見た目は幾分先進的な腕時計だ。しかしその中に、徐脈・頻脈を検出できる心拍計、日々どれだけ歩いたのかがわかるアクティビティモニター、ウォーキングなどの計測もできるワークアウト機能、転倒検出機能、そして日本ではまだ有効化されないが、心電図がある。

これらの情報に異変が起きた際、家族が察知できる仕組みがあれば、家族の健康にまつわる安心感を、より大きく高めることができるのではないだろうか。

Apple Watchにはすでに緊急通報機能があり、救急救命室への連絡と同時に、指定した連絡先に緊急を知らせるメッセージと位置情報が送信される仕組みを備えている。これは転倒を検出し1分間操作がなかった場合にも同様の仕組みが用いられる。

また、アクティビティを家族などで共有することで、どれだけ運動しているかどうかもわかる。たとえば筆者はアメリカに住んでいるが、日本の両親の日々の運動を共有している。家族と消費カロリーやワークアウト時間を競うというコンテクストも自然でいい。
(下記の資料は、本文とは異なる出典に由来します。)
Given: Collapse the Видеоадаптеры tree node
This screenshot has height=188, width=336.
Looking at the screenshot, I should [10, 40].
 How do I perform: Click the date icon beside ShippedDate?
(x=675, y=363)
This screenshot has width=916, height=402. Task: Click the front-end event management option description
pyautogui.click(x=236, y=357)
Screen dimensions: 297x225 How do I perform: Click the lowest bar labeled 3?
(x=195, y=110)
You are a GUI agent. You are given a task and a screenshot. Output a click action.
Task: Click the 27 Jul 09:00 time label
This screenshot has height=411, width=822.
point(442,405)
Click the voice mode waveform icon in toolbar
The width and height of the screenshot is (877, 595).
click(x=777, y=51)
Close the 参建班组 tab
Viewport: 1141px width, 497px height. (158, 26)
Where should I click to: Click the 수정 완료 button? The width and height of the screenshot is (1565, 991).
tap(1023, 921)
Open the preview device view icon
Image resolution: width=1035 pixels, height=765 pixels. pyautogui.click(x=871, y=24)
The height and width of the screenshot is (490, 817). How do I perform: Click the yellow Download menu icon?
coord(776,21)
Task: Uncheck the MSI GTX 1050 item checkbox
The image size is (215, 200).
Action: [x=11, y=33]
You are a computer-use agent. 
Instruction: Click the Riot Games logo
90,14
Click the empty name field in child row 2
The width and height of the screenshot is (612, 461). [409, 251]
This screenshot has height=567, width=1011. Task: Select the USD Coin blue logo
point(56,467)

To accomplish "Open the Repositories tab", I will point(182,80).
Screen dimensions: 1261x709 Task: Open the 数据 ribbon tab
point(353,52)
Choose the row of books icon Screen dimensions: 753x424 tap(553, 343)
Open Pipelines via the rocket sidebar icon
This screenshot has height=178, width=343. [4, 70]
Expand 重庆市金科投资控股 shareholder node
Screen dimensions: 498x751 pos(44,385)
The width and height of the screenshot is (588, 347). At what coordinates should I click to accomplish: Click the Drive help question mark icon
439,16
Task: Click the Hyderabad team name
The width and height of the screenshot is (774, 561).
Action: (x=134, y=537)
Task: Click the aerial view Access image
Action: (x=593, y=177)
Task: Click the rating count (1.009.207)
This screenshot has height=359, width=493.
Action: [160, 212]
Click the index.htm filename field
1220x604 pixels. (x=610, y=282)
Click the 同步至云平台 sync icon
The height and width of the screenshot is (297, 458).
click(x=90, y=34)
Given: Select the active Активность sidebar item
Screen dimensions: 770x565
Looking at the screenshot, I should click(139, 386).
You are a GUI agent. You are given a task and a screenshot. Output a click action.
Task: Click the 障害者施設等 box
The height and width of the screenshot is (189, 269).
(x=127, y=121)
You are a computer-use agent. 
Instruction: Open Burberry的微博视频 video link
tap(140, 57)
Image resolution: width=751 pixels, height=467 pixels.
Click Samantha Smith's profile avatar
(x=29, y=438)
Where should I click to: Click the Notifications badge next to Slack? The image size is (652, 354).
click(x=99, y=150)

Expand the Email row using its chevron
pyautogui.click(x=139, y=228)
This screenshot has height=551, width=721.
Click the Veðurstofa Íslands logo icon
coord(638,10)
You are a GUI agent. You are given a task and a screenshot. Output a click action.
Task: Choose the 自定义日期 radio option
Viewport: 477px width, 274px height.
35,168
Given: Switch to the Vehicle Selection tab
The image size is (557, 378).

もっとも、筆者よりよっぽどアクティブで、監視されているのは筆者のほうかもしれないが。

すでに条件は整っている

ただし、もっとオプションがあってもいい。

心拍の異常などを検出した際、家族への通知があれば、より早い対処ができるかもしれない。もちろん、完全な監視を望んでいるわけではないが、救うことができる可能性を最大化するためのオプションを、アップルはより追求すべきだ。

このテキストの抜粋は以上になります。